— EXERCISE —
Exactly as they appear, print the line with "Willkommen bei Knap" and each line after it through the end of the entries below; leave out pictures.

— AVAILABLE DATA —
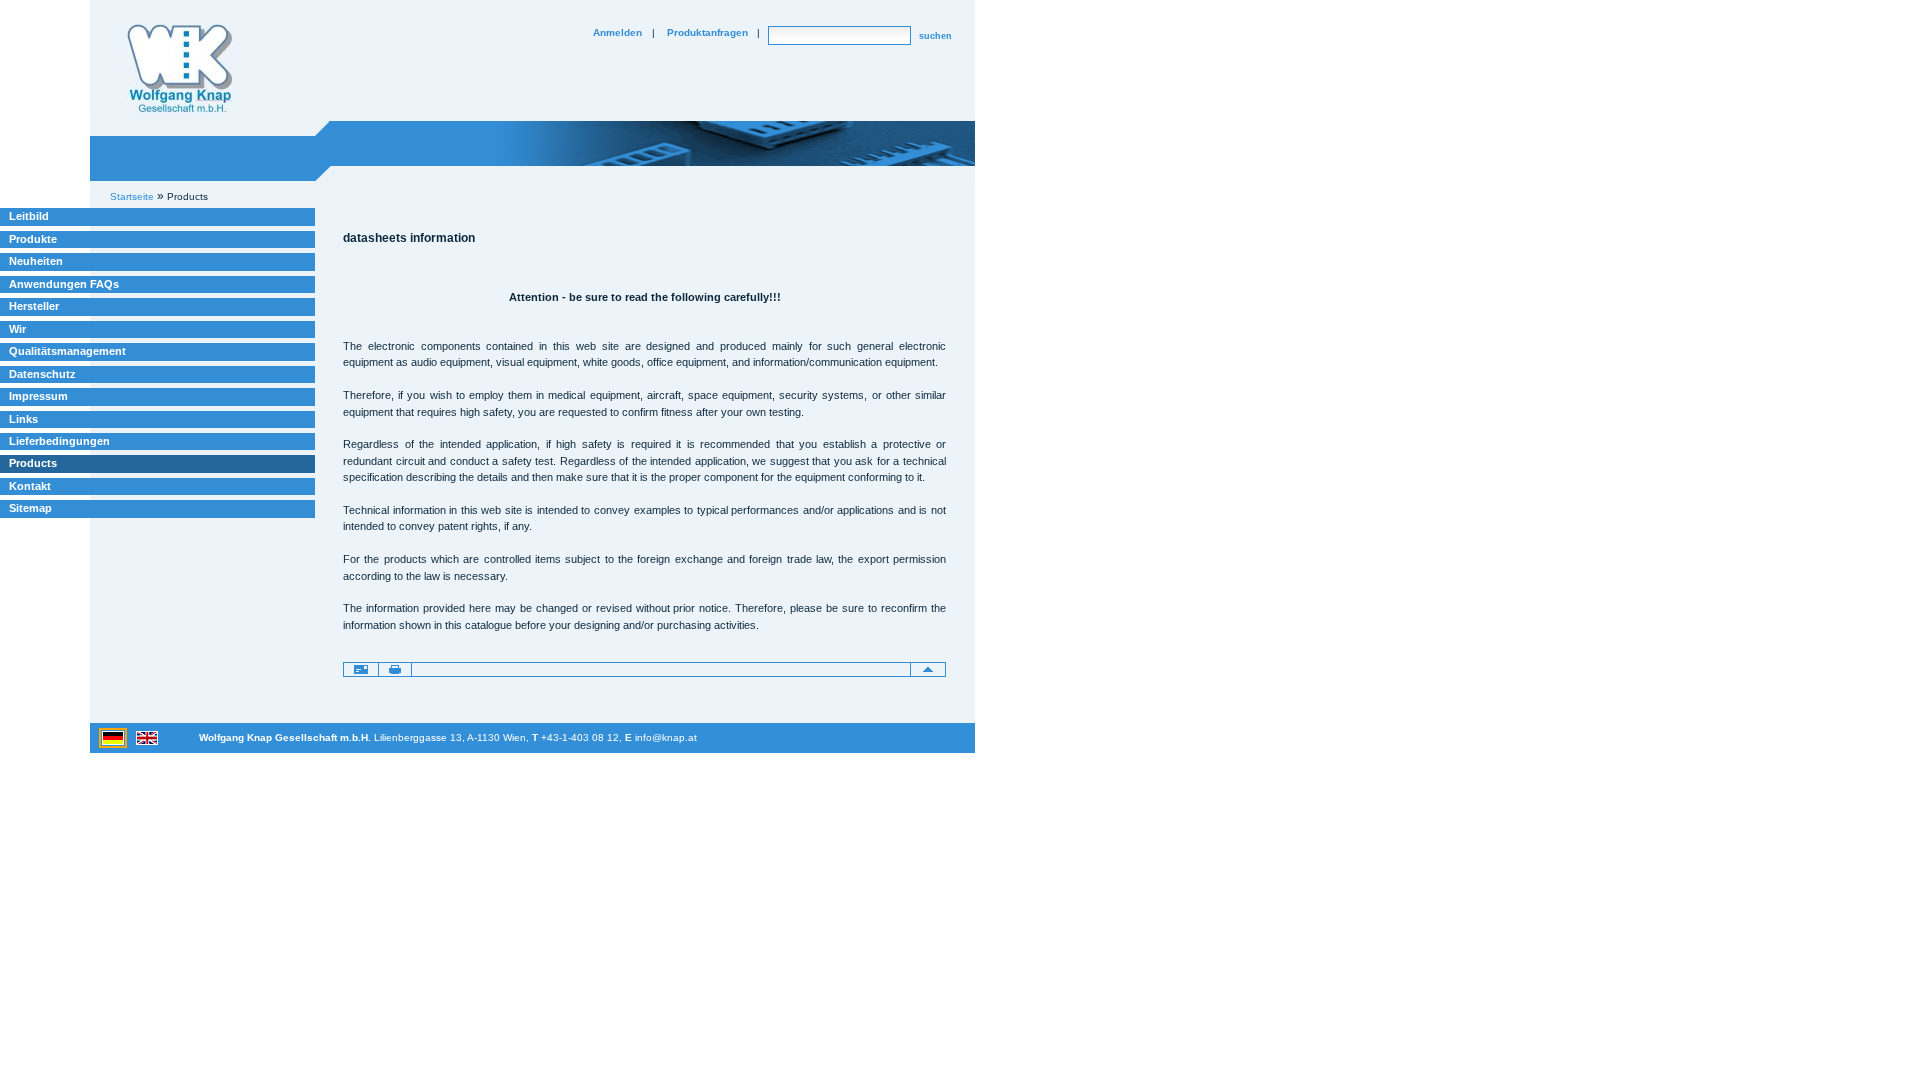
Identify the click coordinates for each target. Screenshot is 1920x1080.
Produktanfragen (707, 32)
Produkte (33, 239)
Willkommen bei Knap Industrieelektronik (180, 69)
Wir (17, 329)
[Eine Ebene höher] (928, 669)
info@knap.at (666, 737)
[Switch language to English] (147, 737)
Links (23, 419)
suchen (935, 36)
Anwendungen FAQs (64, 284)
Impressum (38, 396)
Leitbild (29, 216)
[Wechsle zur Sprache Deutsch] (114, 737)
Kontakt (30, 486)
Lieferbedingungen (59, 441)
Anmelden (617, 32)
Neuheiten (36, 261)
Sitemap (30, 508)
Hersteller (34, 306)
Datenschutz (42, 374)
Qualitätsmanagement (67, 351)
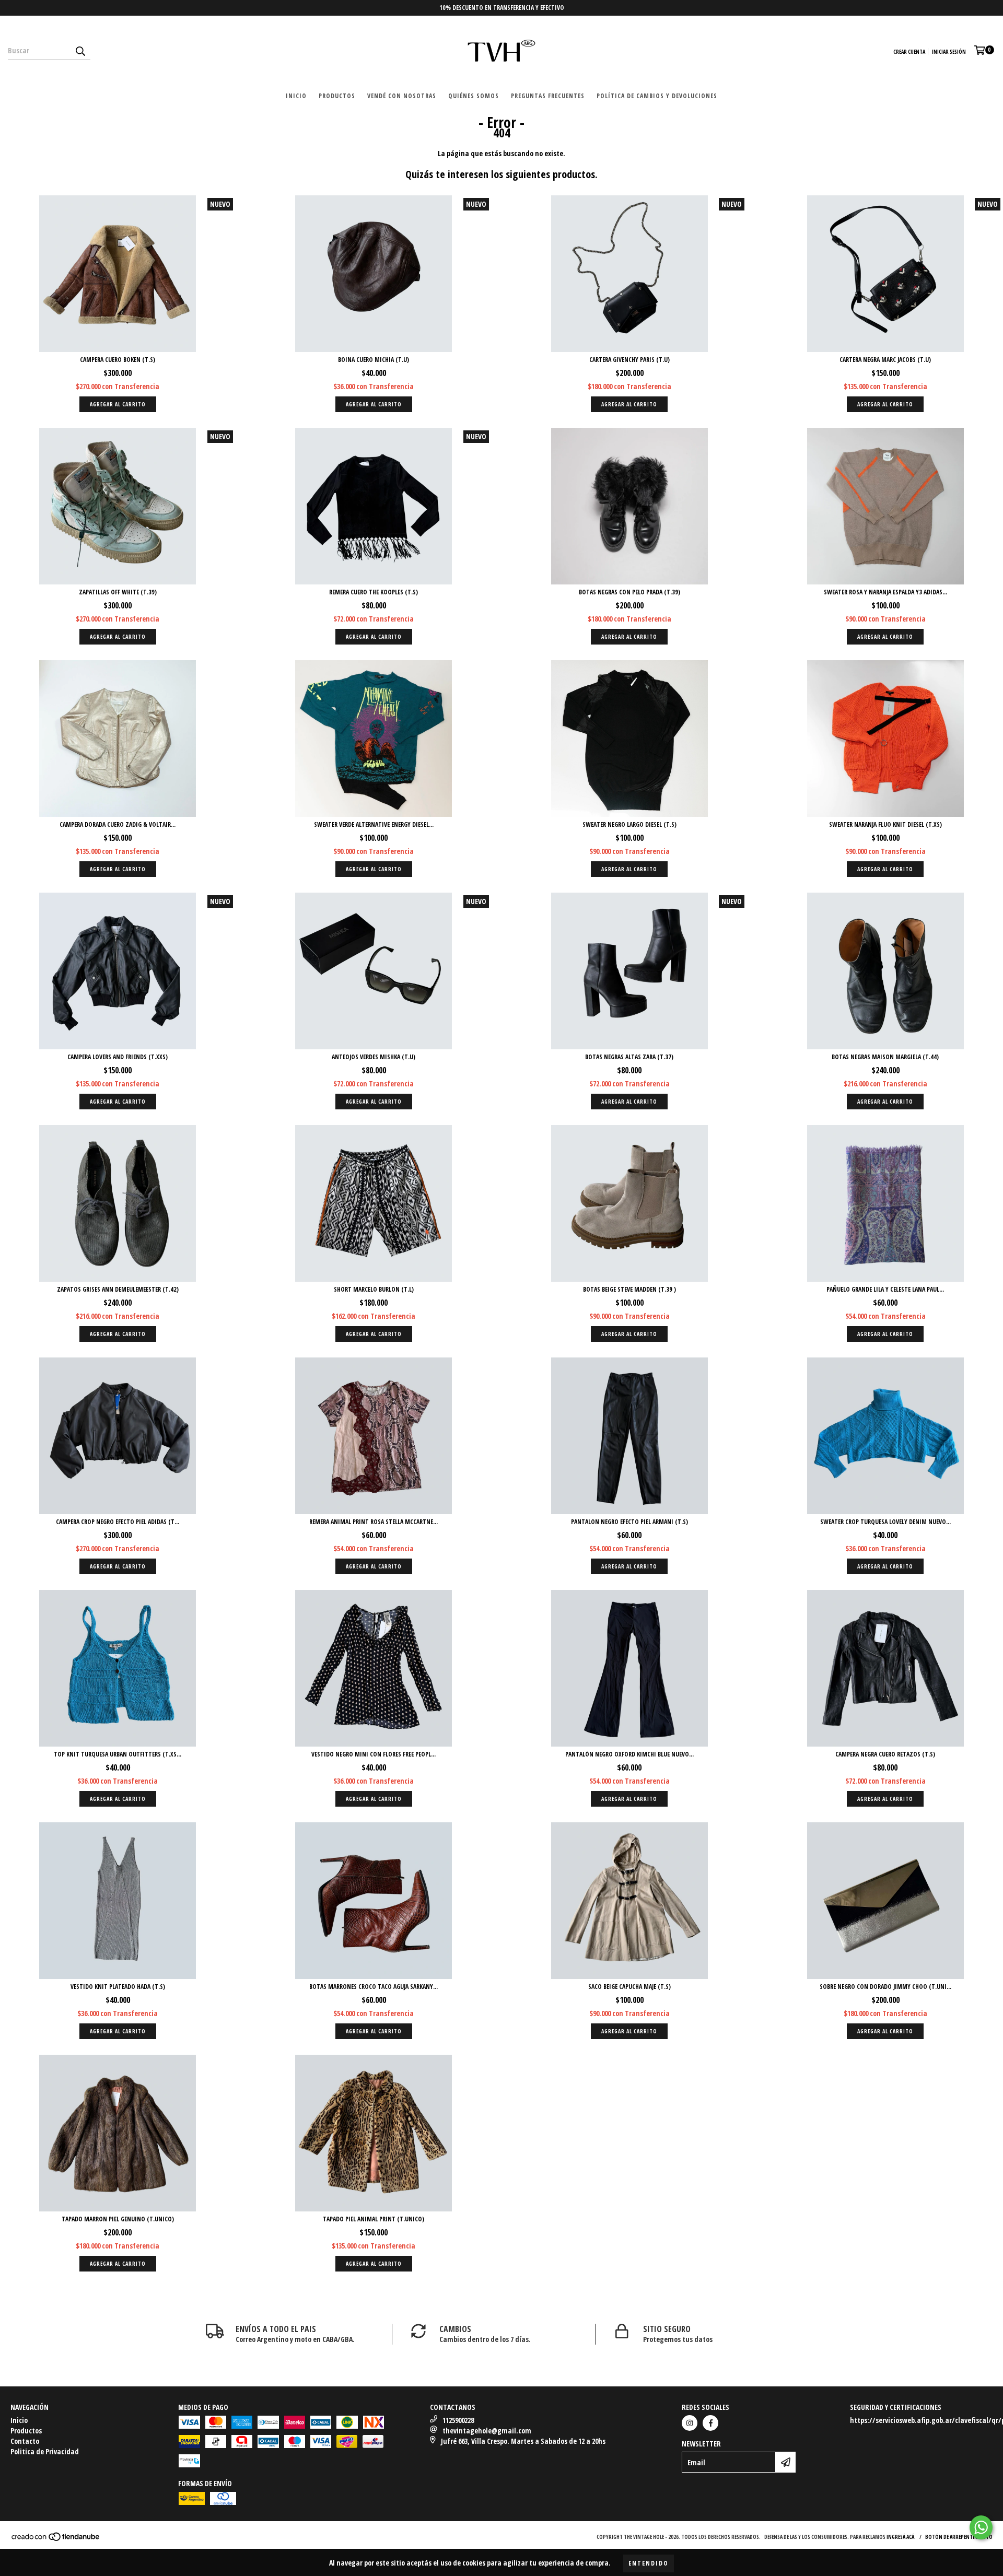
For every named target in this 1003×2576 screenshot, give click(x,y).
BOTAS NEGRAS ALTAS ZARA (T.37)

— WRITTEN REPLY —
Willkommen bei Knap Industrieelektronik (180, 69)
Wir (17, 329)
[Eine Ebene höher] (928, 669)
info@knap.at (666, 737)
[Switch language to English] (147, 737)
Links (23, 419)
suchen (935, 36)
Anwendungen FAQs (64, 284)
Impressum (38, 396)
Leitbild (29, 216)
[Wechsle zur Sprache Deutsch] (114, 737)
Kontakt (30, 486)
Lieferbedingungen (59, 441)
Anmelden (617, 32)
Neuheiten (36, 261)
Sitemap (30, 508)
Hersteller (34, 306)
Datenschutz (42, 374)
Qualitätsmanagement (67, 351)
For every named target in this 1003×2576 screenshot, give click(x,y).
BOTAS NEGRAS ALTAS ZARA (T.37)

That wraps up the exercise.